The Patriots underwent a complete identity overhaul before the 1993 season, starting with the introduction of the aforementioned "Flying Elvis" logo. The new uniforms consisted of a royal blue home jersey and a white away jersey. The helmet was silver with the Flying Elvis logo and no additional striping. Both uniforms used silver pants, originally with stripes designed to look like those flowing from the Flying Elvis, but these were changed to simple red and blue stripes after one season. When they debuted, both the home and away jerseys used red block numbers with a blue and white outline, but after one season the home uniforms switched to the now-familiar white with a red outline.

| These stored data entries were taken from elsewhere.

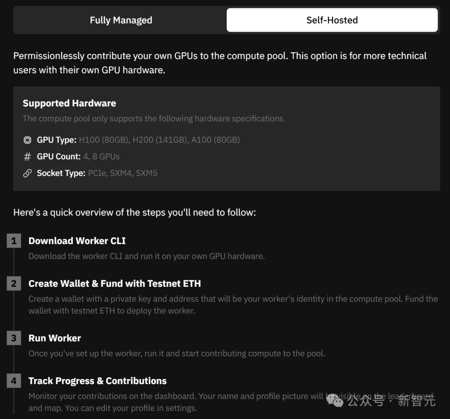Image resolution: width=450 pixels, height=419 pixels.
Task: Click the GPU Type chip icon
Action: tap(27, 140)
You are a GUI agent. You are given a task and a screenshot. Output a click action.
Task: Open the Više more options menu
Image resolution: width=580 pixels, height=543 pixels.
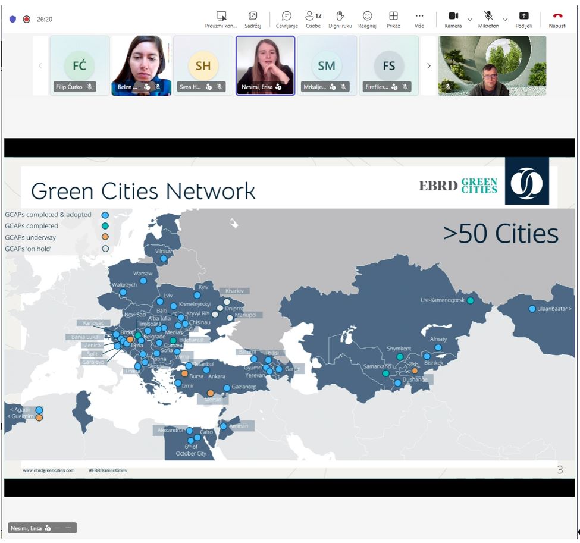(x=419, y=19)
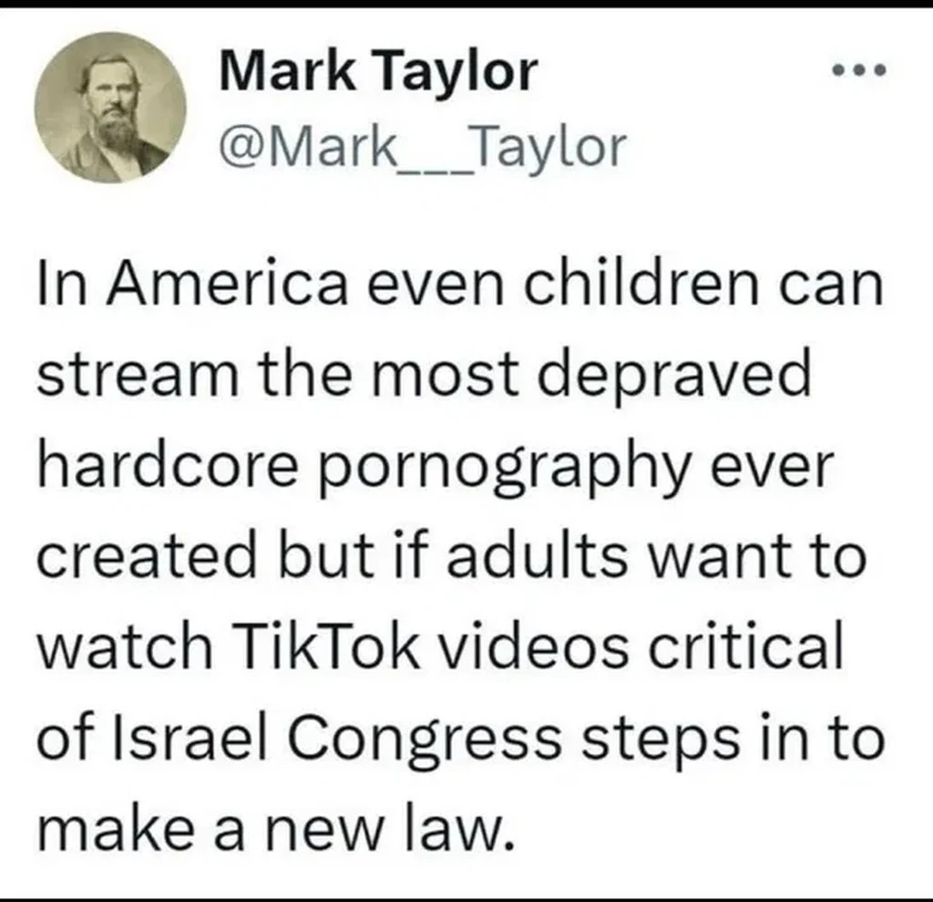Click the word created in the tweet
The height and width of the screenshot is (902, 933).
click(x=147, y=554)
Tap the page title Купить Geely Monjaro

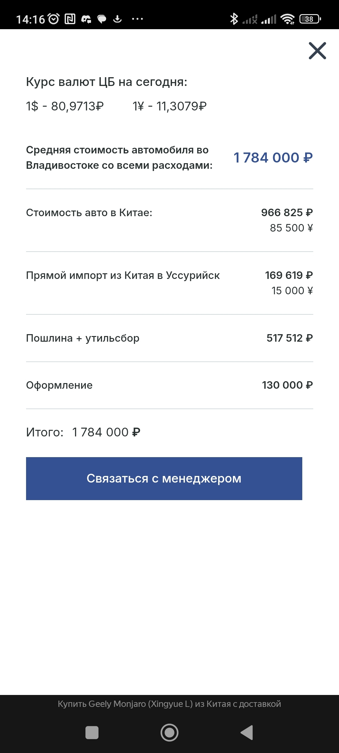click(x=170, y=704)
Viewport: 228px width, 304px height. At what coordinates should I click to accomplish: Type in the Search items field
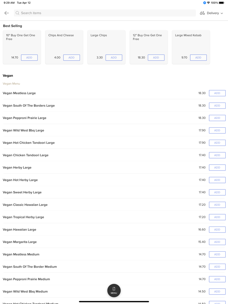click(104, 13)
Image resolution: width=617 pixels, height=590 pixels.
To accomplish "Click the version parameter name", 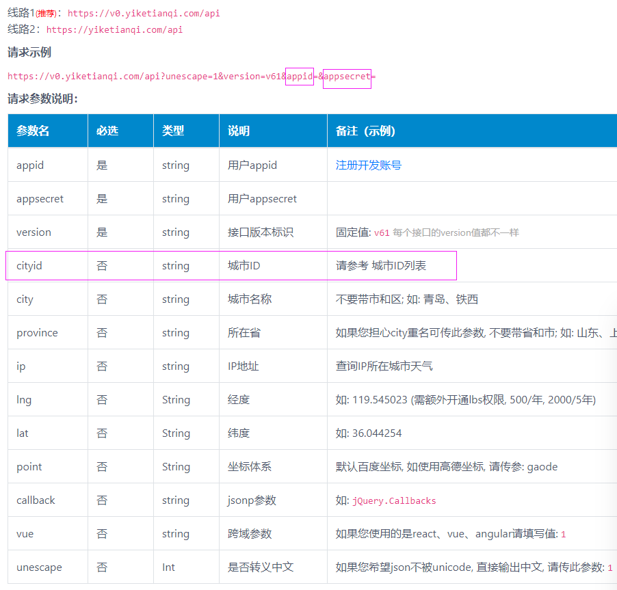I will point(33,232).
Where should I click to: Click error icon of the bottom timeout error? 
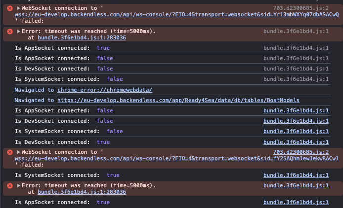(9, 186)
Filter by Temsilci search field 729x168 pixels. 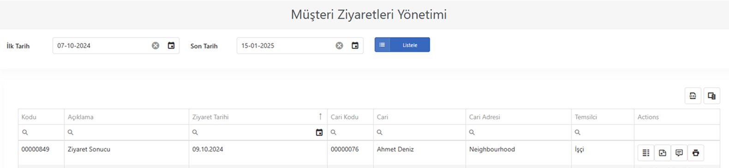(x=603, y=133)
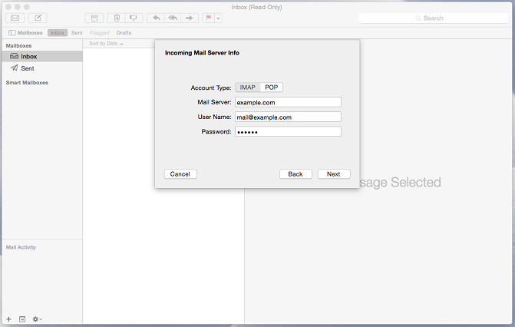Open the gear action menu
This screenshot has height=327, width=515.
click(37, 319)
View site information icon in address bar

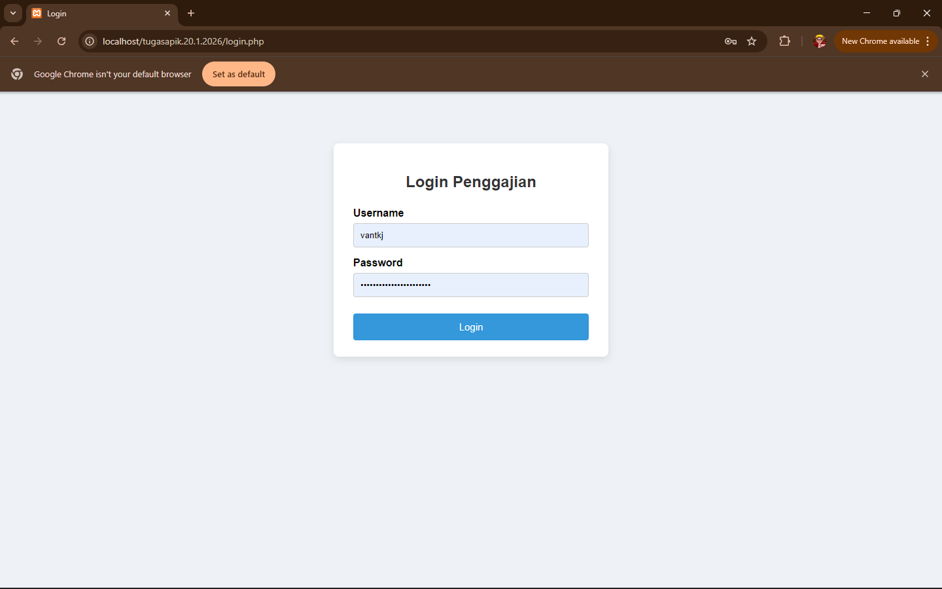tap(90, 41)
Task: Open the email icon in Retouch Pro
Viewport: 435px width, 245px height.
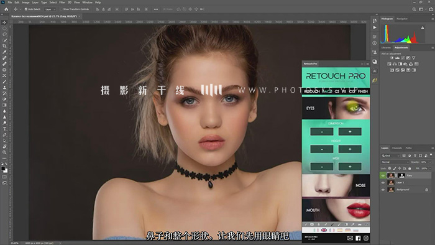Action: (350, 238)
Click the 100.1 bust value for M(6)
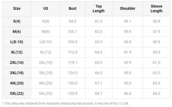The image size is (172, 107). click(x=72, y=32)
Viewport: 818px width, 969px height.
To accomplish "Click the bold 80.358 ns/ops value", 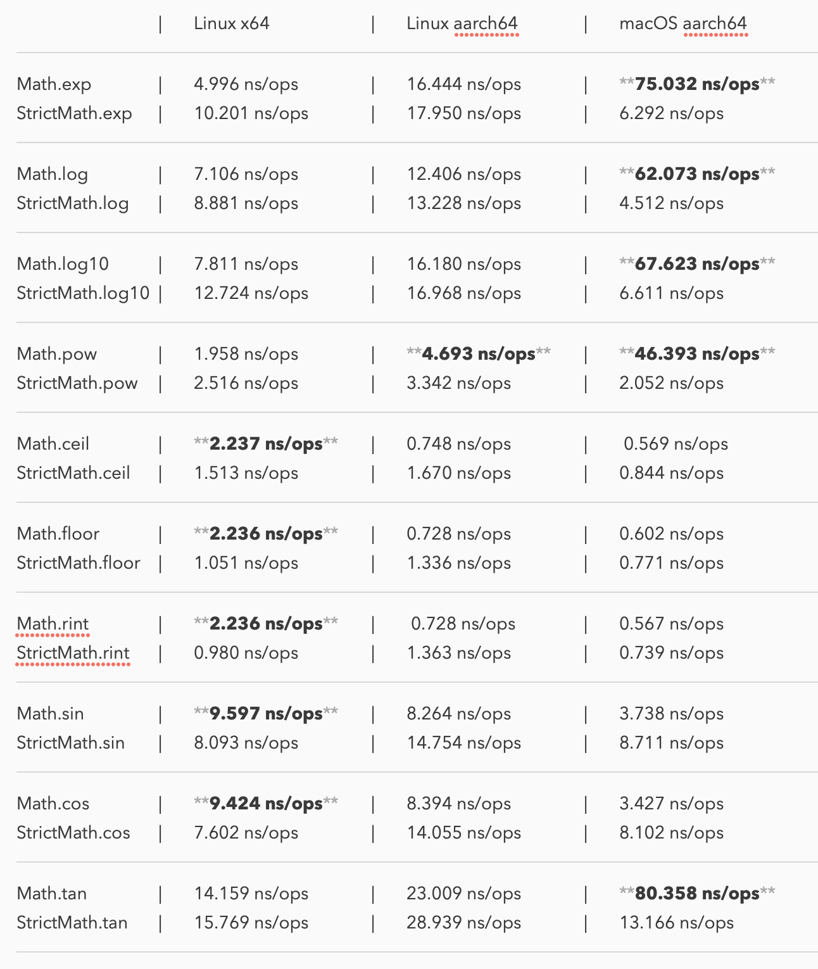I will tap(697, 894).
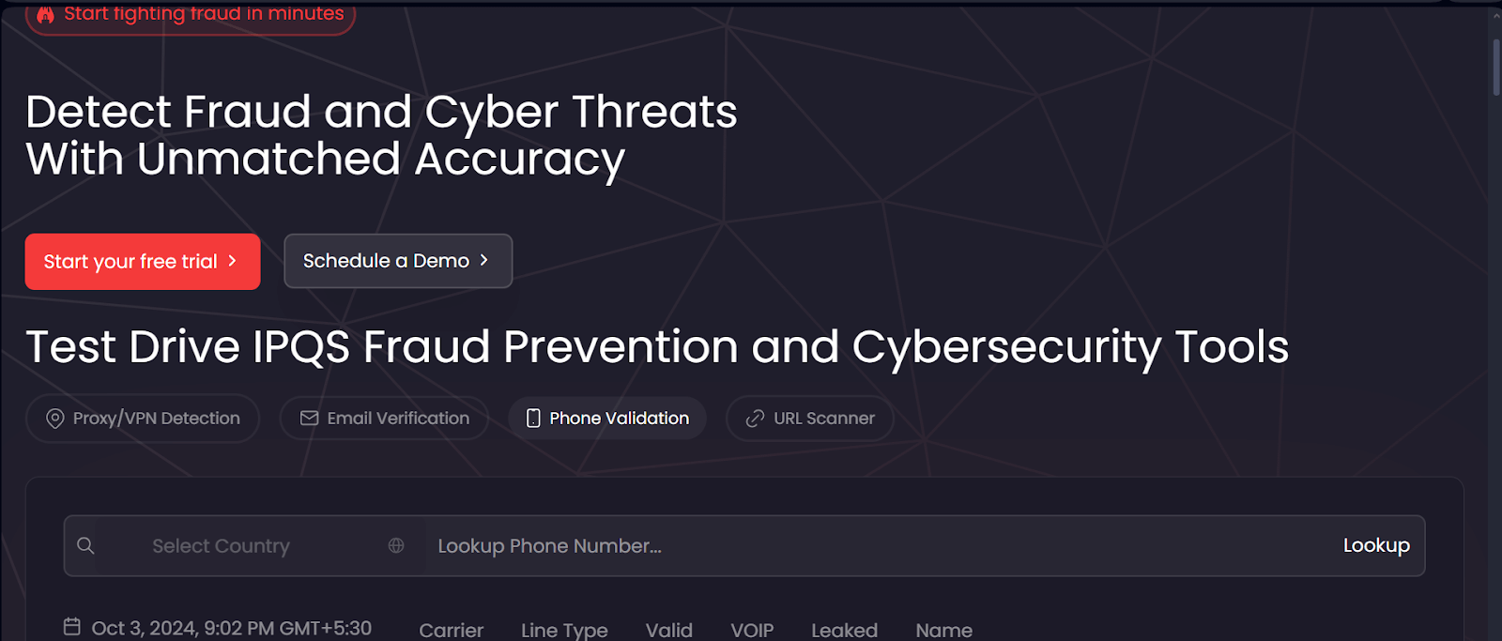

In 1995, the Patriots switched the block numbers to a more modern rounded number font with a dropshadow. The Patriots were one of the first adopters of custom numbers, a trend that would grow drastically over the next 20 years.

2000–2019

In 2000, the Patriots then became one of the few teams at the time to drop the rounded numbers and switch back to block numbers. The shade of blue was switched for the first time in the franchises' history, from royal to nautical blue. The jerseys once again had the number on the shoulders while the logo moved back to the sleeves. "New Century" silver stripes were also added to the home jersey, with nautical blue stripes appearing on the away jersey. The Patriots, unsatisfied with the 1990s white-on-silver road look, also took the opportunity to introduce blue pants to be worn with the white jersey, offering a better contrast. To better match the blue pants, the number on the white jersey was switched from red to blue.

Though the Patriots had generally worn silver pants with the blue jerseys, and navy pants with the white jerseys, they did wear an all-blue set during the 2002 season. On two consecutive home games that season, the Patriots wore blue tops with their road blue pants and white socks; they lost both games (Week 6 vs. the Packers, and Week 8 vs. the Broncos). The team would not wear an all-blue set again until the introduction of the Color Rush uniforms in 2016.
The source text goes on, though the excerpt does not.